<<<<

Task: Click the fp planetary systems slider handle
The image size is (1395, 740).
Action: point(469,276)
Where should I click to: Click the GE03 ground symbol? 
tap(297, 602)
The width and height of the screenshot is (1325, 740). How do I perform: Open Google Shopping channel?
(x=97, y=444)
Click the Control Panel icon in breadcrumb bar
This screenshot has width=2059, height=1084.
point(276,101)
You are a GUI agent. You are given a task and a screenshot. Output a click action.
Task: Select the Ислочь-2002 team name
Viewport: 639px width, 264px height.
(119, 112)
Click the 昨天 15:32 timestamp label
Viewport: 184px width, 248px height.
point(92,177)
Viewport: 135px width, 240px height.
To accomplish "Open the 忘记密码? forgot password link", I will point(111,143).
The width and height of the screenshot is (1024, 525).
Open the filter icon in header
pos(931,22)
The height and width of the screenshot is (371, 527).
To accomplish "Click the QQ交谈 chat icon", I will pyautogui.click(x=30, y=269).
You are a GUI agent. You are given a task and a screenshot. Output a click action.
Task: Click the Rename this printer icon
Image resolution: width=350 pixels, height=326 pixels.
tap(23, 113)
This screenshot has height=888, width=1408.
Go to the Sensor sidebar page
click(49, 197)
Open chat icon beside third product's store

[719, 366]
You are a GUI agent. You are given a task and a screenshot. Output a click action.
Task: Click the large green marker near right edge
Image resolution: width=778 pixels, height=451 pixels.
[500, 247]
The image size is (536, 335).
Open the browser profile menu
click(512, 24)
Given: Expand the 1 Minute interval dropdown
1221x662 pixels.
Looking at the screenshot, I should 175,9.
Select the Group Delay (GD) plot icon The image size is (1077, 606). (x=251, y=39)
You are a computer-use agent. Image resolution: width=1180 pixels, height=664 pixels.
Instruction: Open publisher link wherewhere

>>>>

### Problem to solve
Copy these records word for word.

### Written reply
Task: Click the fp planetary systems slider handle
The image size is (1395, 740).
Action: point(469,276)
Where should I click to: Click the GE03 ground symbol? 
tap(297, 602)
The width and height of the screenshot is (1325, 740). How do I perform: Open Google Shopping channel?
(x=97, y=444)
Click the Control Panel icon in breadcrumb bar
This screenshot has width=2059, height=1084.
point(276,101)
You are a GUI agent. You are given a task and a screenshot. Output a click action.
Task: Select the Ислочь-2002 team name
Viewport: 639px width, 264px height.
(119, 112)
Click the 昨天 15:32 timestamp label
Viewport: 184px width, 248px height.
point(92,177)
Viewport: 135px width, 240px height.
To accomplish "Open the 忘记密码? forgot password link", I will point(111,143).
The width and height of the screenshot is (1024, 525).
Open the filter icon in header
pos(931,22)
The height and width of the screenshot is (371, 527).
To accomplish "Click the QQ交谈 chat icon", I will pyautogui.click(x=30, y=269).
You are a GUI agent. You are given a task and a screenshot. Output a click action.
Task: Click the Rename this printer icon
Image resolution: width=350 pixels, height=326 pixels.
tap(23, 113)
This screenshot has height=888, width=1408.
Go to the Sensor sidebar page
click(49, 197)
Open chat icon beside third product's store

[719, 366]
You are a GUI agent. You are given a task and a screenshot. Output a click action.
Task: Click the large green marker near right edge
Image resolution: width=778 pixels, height=451 pixels.
[500, 247]
The image size is (536, 335).
Open the browser profile menu
click(512, 24)
Given: Expand the 1 Minute interval dropdown
1221x662 pixels.
Looking at the screenshot, I should 175,9.
Select the Group Delay (GD) plot icon The image size is (1077, 606). (x=251, y=39)
You are a computer-use agent. Image resolution: width=1180 pixels, height=664 pixels.
Instruction: Open publisher link wherewhere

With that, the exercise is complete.